Anton Dannecker

Anton von Dannecker (* 8. Juni 1816 in Ratshausen; † 21. Juni 1881 in Rottenburg am Neckar) war ein römisch-katholischer Theologe.

Inhaltsverzeichnis

Leben

Anton von Dannecker wurde in dem damals noch zum Oberamt Spaichingen gehörenden Ratshausen geboren. In Ratshausen gibt es eine auffällige Häufung des Familiennamens Dannecker, der durch den in Waldenbuch bei Stuttgart geborenen Bildhauer Johann Heinrich von Dannecker bekannt geworden ist. Ratshausen ist heute noch Stammsitz der Familie Dannecker. „Der gemeinsame Stammvater der Dannecker-Sippe ist der Bauer Hans Dannecker, der um 1580 [...] im Dörflein Ratshausen lebte.“[1]

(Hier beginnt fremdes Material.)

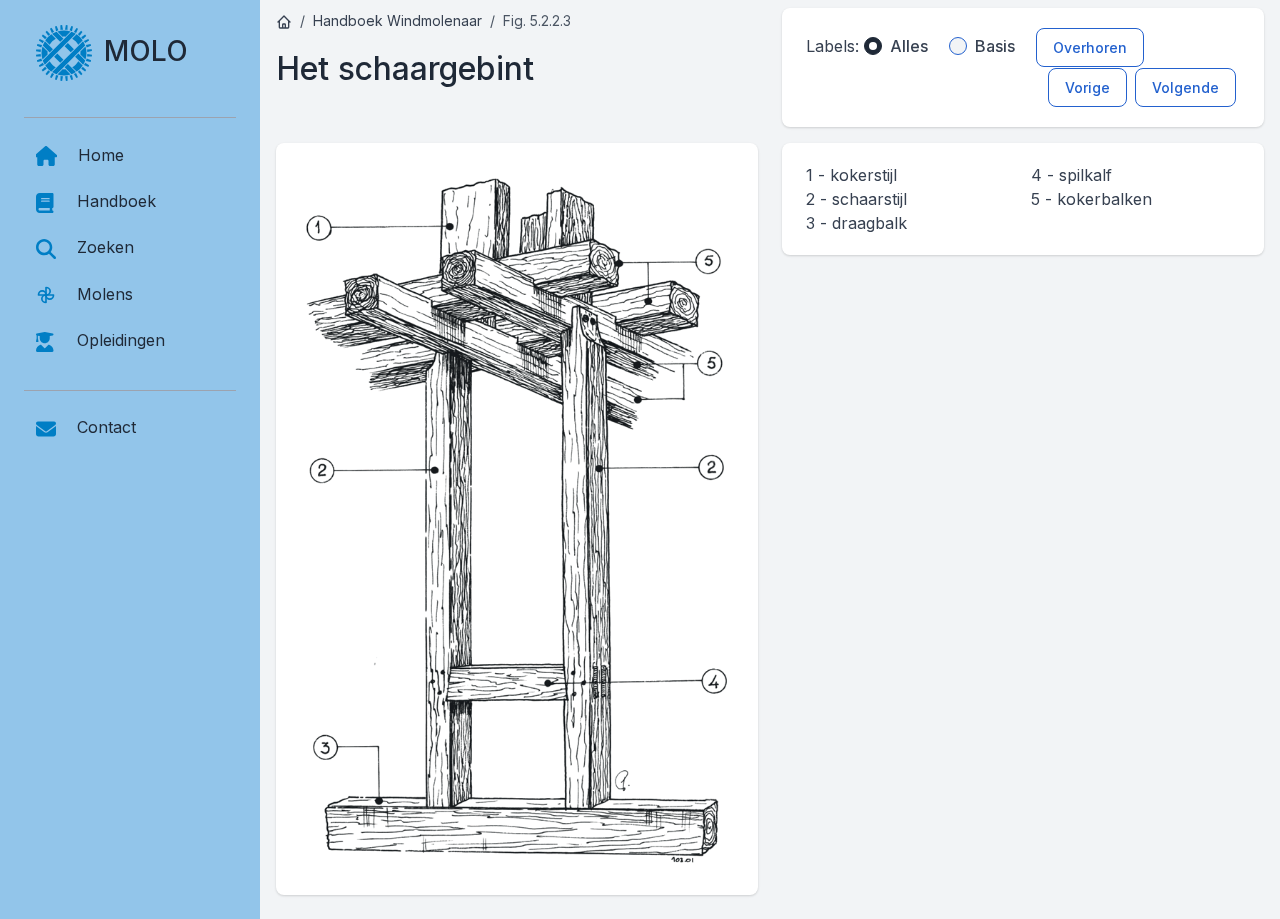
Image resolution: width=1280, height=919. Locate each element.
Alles (909, 46)
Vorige (1087, 87)
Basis (995, 46)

Anton studierte Theologie an an der Eberhard-Karls-Universität in Tübingen und wurde am 9. September 1841 zum Priester geweiht. Am 16. Juli 1845 wurde er Kaplan in Stuttgart, am 9. April 1849 Stadtpfarrer in Stuttgart.

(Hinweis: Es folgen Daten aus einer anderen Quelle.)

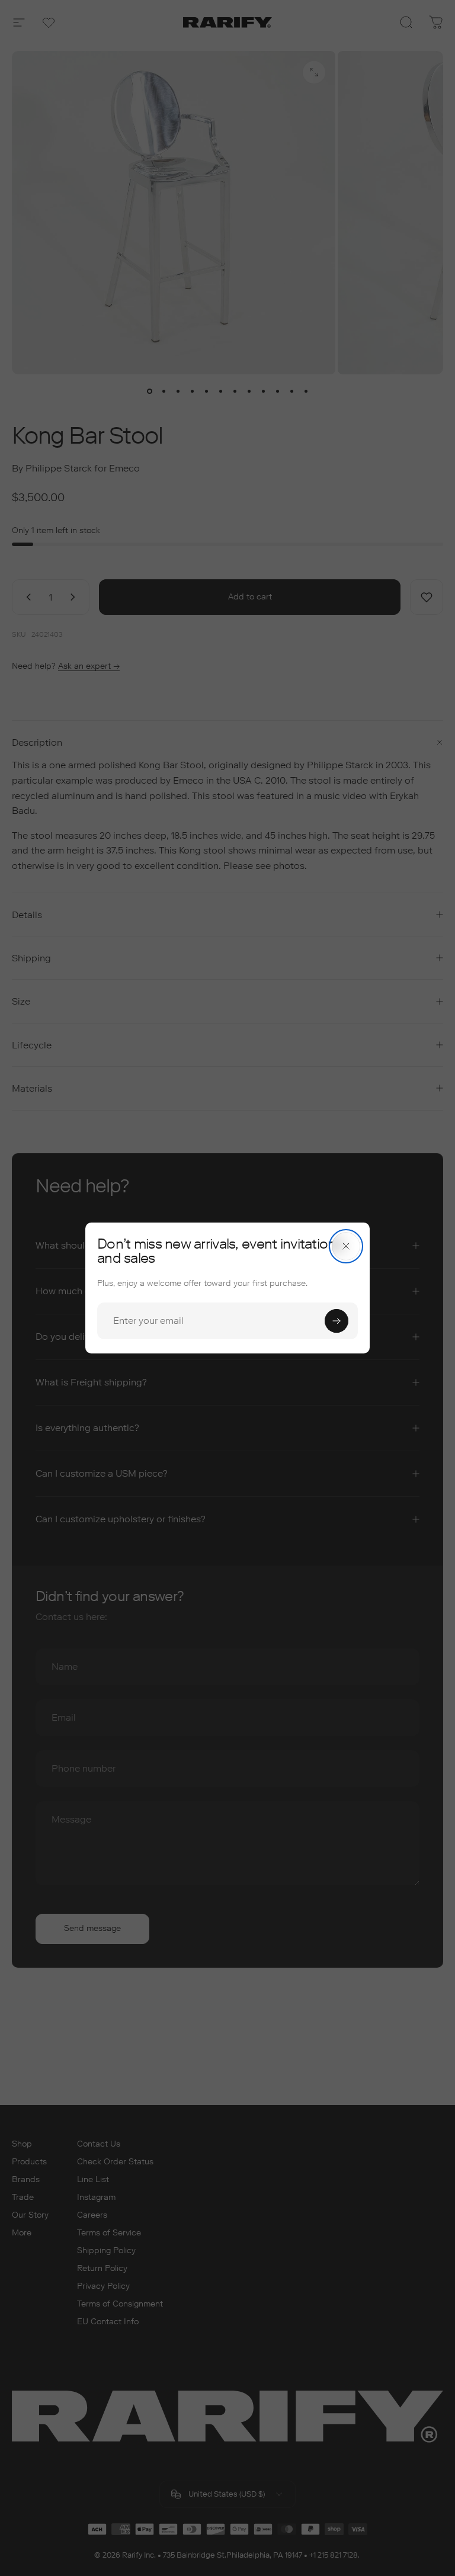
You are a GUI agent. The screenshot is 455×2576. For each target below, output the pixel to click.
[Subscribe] (336, 1321)
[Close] (346, 1246)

Von Juni 1856 bis April 1857 war er in Rom als theologischer Berater des württembergischen Gesandten von Ow beim Abschluss des Konkordats tätig. Am 10. Dezember 1860 wurde er zum Domkapitular in Rottenburg ernannt und am 25. Januar 1861 als solcher installiert. Von 1868 bis 1876 war er Mitglied der württembergischen Kammer der Abgeordneten als Vertreter des Rottenburger Domkapitels und päpstlicher Hausprälat.

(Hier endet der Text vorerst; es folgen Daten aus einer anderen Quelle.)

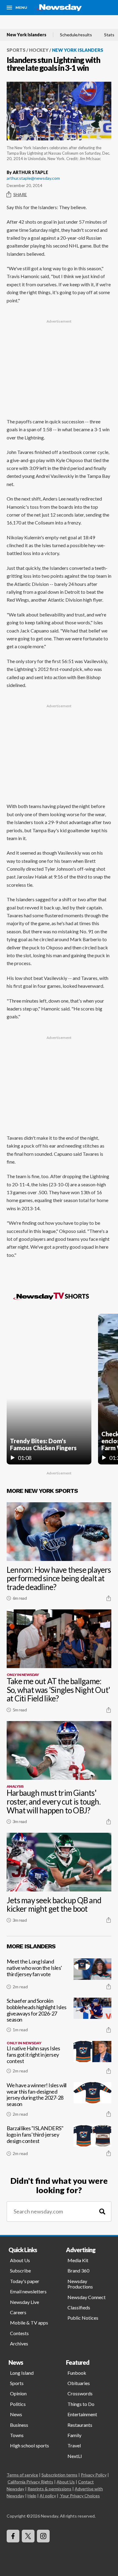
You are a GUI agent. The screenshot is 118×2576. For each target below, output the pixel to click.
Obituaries (78, 2383)
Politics (18, 2404)
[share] (109, 1598)
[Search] (102, 2211)
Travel (74, 2445)
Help (32, 2495)
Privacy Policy (94, 2474)
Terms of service (22, 2474)
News (16, 2414)
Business (19, 2425)
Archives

Danneckers literarische Tätigkeit fällt in die Jahre seiner Zeit als Pfarrer in Stuttgart. Sie bewegt sich auf homiletischem Gebiet und umfasst zwei Bände.

Veröffentlichungen

  • Predigten auf alle Sonn- und Festtage des Kirchenjahrs, Tübingen 1856
  • Die Lehre vom alleinseligmachenden Glauben, Stuttgart 1853
  • Die Lehre vom religiösen Opfer, Tübingen 1854
  • Die Lehre von der Kirche, Tübingen 1855
  • Neue Fastenbetrachtungen über die letzten Dinge des Menschen, Tübingen 1858
  • Fastenbetrachtungen über die acht Seligkeiten, Tübingen 1860
  • Abschiedsworte an die katholische Gemeinde in Stuttgart, Stuttgart 1860

Einzelnachweise

  1. Blätter für Württembergische Familienkunde, Heft 99 <Bd. 9, Heft 3>, Mai 1942, S. 43.